◆ Task requirements ◆
Where a line below contains "Close", count it. Reply with the total only.
══ Records for the exercise
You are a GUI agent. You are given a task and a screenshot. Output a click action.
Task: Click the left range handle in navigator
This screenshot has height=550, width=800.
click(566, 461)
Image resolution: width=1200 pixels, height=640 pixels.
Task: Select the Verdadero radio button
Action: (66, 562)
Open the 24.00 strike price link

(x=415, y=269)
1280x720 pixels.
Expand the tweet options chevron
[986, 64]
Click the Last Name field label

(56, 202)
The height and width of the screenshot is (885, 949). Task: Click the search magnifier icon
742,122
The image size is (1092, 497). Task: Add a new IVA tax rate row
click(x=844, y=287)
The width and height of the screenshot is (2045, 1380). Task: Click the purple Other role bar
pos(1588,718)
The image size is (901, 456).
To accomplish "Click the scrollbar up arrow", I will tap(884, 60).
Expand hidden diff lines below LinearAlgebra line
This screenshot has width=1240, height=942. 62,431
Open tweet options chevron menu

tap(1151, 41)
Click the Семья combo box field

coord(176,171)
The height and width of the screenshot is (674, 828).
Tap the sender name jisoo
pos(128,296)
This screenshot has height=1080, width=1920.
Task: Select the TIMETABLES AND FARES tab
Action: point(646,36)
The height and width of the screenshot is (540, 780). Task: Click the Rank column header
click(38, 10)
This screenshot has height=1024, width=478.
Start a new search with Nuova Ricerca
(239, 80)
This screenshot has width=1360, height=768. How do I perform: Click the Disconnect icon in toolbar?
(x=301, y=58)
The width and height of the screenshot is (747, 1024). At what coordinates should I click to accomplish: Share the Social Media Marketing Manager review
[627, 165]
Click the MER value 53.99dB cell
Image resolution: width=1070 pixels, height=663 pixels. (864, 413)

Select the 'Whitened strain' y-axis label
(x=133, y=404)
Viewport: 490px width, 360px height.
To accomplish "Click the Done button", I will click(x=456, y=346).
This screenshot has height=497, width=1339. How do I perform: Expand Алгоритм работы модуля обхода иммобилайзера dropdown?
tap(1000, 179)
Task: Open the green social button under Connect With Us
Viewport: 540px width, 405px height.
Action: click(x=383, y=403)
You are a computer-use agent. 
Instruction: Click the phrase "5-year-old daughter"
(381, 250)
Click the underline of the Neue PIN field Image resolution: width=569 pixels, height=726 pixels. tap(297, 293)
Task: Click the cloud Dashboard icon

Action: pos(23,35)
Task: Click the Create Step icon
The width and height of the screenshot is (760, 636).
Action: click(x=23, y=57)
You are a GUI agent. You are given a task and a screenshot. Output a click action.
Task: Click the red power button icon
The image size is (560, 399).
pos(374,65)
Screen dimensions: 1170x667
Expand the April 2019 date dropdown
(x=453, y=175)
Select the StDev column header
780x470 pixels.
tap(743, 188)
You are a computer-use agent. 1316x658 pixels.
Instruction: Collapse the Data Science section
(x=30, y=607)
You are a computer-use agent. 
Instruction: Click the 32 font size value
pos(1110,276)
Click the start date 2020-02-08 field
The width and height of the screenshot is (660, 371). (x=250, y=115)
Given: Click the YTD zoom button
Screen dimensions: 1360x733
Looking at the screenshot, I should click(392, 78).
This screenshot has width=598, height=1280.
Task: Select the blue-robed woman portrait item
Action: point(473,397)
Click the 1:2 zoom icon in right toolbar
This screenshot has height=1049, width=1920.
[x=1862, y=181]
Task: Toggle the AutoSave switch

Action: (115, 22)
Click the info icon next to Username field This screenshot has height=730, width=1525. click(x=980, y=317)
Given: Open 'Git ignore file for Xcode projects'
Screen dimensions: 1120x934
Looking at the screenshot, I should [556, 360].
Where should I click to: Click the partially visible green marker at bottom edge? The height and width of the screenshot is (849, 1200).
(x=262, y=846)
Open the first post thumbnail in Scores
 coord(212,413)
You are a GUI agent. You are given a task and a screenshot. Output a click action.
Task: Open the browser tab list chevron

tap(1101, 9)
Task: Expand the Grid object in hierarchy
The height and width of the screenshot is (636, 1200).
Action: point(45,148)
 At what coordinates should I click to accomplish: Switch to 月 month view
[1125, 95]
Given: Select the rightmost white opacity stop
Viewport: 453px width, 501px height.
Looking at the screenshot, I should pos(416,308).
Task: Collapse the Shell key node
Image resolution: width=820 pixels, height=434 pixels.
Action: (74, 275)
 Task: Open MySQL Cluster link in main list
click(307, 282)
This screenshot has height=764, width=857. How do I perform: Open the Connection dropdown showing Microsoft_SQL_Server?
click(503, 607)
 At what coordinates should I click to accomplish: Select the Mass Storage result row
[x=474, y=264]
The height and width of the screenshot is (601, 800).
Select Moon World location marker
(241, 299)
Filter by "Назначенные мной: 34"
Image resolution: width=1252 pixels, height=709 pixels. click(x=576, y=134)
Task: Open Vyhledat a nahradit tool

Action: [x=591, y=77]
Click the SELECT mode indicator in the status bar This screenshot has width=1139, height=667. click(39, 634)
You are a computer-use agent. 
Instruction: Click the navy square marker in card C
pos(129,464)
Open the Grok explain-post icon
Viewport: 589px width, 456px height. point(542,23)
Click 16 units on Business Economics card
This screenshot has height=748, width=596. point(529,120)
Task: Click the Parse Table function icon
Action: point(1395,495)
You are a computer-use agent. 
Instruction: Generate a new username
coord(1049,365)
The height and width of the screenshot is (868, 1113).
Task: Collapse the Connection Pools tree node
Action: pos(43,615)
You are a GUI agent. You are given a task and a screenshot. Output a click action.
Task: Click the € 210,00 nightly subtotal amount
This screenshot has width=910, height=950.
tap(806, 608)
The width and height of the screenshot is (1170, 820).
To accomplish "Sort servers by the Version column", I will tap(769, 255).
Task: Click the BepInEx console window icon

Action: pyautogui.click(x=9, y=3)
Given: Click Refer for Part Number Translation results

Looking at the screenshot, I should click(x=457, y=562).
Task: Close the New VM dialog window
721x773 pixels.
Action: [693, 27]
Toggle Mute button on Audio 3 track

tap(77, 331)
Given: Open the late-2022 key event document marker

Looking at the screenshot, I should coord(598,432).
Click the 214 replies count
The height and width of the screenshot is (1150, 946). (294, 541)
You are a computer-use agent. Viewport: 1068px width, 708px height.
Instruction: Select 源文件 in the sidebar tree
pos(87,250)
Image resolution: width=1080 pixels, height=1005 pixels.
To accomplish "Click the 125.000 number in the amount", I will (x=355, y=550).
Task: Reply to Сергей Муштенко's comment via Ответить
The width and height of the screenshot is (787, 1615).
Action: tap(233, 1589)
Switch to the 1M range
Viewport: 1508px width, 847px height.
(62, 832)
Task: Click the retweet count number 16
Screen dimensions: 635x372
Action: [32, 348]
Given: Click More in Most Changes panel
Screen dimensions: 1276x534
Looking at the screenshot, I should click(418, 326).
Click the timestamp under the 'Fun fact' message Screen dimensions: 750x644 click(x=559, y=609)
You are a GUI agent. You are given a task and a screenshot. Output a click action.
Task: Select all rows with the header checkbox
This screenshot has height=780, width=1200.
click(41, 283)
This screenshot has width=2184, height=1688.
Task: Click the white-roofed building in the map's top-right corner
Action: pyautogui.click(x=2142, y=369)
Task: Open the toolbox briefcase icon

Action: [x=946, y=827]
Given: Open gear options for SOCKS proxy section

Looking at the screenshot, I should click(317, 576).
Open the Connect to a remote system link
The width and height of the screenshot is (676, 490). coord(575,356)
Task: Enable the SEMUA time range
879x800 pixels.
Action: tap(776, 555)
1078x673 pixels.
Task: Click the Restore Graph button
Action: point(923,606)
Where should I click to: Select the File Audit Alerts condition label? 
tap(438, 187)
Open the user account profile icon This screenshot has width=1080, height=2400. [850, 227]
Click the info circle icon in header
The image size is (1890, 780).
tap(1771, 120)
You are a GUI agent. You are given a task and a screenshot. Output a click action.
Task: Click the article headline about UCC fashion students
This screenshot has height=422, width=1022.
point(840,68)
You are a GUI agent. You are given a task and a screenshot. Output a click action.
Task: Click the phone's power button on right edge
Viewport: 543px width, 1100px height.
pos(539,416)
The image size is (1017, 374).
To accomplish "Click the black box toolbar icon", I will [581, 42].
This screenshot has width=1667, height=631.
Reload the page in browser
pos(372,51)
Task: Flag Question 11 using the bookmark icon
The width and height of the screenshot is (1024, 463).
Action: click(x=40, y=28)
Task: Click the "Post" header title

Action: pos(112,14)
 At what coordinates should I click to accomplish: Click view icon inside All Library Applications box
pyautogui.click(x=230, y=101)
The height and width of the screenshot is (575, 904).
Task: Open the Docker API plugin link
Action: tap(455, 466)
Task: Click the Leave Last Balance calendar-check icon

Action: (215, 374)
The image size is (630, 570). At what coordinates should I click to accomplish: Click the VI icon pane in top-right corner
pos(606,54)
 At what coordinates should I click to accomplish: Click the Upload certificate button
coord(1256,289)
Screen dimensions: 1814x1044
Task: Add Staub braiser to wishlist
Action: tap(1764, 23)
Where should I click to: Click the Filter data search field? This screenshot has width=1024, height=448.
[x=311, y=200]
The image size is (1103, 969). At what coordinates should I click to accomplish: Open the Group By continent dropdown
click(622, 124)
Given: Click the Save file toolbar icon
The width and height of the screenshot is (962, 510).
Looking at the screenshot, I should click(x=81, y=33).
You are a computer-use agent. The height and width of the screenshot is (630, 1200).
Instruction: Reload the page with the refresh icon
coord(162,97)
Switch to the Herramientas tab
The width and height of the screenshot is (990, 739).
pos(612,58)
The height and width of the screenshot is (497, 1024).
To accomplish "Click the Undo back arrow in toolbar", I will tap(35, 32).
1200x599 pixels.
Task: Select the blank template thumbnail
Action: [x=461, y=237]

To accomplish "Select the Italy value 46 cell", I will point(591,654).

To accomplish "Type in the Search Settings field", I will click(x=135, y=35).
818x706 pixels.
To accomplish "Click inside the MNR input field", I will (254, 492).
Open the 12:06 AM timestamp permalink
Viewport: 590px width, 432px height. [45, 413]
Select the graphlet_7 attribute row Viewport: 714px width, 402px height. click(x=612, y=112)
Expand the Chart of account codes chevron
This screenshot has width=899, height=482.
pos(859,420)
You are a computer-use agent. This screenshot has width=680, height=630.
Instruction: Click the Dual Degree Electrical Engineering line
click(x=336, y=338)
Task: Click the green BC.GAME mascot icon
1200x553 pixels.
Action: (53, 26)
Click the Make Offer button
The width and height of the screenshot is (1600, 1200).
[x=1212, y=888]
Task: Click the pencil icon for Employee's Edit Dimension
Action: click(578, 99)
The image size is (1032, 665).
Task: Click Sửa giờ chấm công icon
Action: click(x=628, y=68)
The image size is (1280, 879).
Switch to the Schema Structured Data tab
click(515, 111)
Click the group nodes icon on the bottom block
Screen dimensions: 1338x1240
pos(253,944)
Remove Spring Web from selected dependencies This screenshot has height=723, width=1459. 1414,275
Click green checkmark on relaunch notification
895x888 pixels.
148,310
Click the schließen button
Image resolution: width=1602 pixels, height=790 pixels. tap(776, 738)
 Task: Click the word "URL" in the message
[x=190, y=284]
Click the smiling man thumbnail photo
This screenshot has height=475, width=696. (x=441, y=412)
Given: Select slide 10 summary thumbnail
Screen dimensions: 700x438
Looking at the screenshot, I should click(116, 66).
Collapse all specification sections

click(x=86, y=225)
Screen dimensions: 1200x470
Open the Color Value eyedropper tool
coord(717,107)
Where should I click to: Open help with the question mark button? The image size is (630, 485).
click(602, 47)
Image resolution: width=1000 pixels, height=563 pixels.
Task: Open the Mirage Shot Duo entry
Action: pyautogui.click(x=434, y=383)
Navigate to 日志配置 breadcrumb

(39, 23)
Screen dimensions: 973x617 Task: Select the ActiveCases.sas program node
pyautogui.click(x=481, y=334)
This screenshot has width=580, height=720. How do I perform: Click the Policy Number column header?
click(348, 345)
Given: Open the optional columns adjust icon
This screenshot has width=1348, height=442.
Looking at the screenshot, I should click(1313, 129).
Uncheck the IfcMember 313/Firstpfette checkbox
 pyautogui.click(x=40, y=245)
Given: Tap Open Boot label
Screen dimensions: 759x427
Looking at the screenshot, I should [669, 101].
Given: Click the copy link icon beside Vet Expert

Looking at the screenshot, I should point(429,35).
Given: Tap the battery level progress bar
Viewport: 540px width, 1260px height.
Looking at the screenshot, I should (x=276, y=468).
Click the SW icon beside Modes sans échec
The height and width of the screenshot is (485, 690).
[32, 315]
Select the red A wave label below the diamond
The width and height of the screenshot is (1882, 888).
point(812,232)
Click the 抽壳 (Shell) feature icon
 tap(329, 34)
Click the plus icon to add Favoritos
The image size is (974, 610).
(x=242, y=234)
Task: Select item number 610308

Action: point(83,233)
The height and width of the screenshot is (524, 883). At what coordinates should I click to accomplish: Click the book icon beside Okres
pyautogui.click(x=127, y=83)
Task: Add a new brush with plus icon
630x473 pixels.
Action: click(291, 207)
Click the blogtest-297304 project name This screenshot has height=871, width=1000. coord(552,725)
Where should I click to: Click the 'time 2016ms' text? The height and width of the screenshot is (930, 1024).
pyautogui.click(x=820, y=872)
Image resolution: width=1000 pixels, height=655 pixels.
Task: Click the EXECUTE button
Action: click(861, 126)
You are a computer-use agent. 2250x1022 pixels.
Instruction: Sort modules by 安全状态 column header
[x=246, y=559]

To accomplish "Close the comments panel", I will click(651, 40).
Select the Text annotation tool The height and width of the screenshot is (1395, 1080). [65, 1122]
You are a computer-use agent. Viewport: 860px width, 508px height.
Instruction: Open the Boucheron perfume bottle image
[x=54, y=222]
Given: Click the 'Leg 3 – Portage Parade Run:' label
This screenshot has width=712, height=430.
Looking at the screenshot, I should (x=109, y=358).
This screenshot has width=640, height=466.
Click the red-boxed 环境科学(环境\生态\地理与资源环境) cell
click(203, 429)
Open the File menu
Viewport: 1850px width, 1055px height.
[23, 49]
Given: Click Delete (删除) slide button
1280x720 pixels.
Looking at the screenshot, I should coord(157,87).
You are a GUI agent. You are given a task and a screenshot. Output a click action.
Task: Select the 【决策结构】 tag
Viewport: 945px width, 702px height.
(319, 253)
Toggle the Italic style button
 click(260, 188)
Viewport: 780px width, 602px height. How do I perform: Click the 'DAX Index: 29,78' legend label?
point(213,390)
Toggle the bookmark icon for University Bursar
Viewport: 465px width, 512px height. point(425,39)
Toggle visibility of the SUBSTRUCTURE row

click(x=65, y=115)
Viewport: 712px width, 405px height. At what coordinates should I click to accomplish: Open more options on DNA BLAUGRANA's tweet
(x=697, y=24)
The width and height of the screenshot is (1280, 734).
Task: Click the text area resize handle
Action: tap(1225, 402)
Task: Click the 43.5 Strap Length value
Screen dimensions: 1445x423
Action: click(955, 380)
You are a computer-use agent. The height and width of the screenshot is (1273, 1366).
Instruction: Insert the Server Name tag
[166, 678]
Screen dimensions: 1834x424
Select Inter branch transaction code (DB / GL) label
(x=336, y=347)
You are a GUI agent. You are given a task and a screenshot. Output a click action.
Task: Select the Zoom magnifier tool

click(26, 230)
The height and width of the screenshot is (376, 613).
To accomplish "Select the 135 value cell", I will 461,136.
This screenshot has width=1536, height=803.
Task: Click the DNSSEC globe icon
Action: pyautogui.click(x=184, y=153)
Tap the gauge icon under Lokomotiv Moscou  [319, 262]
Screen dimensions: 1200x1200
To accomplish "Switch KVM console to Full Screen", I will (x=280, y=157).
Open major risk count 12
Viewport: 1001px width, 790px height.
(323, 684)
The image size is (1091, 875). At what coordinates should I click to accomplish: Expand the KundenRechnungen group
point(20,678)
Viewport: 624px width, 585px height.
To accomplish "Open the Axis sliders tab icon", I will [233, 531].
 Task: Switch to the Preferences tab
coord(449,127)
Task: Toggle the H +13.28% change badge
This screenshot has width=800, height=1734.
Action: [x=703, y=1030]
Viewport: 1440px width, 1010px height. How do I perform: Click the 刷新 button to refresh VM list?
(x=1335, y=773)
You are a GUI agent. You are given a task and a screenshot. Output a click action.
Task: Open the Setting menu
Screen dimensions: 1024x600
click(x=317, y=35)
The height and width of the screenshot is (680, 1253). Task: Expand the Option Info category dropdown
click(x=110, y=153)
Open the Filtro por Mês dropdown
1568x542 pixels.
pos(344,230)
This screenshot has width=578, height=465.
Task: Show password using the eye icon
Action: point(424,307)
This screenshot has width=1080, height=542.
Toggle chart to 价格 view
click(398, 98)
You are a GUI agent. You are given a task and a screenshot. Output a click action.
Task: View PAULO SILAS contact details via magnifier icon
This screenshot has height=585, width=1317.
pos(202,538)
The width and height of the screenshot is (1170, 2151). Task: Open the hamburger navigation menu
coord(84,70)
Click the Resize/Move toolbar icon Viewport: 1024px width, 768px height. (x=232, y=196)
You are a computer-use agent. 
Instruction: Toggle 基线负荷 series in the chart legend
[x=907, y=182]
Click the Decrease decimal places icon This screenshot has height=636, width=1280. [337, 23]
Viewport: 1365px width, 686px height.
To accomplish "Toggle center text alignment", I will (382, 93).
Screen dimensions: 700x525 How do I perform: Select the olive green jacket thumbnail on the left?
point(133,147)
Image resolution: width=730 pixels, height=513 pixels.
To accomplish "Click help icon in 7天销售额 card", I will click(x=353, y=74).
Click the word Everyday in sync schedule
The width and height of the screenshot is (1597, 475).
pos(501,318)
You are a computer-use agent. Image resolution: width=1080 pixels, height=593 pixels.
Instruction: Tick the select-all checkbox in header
════
◆ Output for this task ◆
2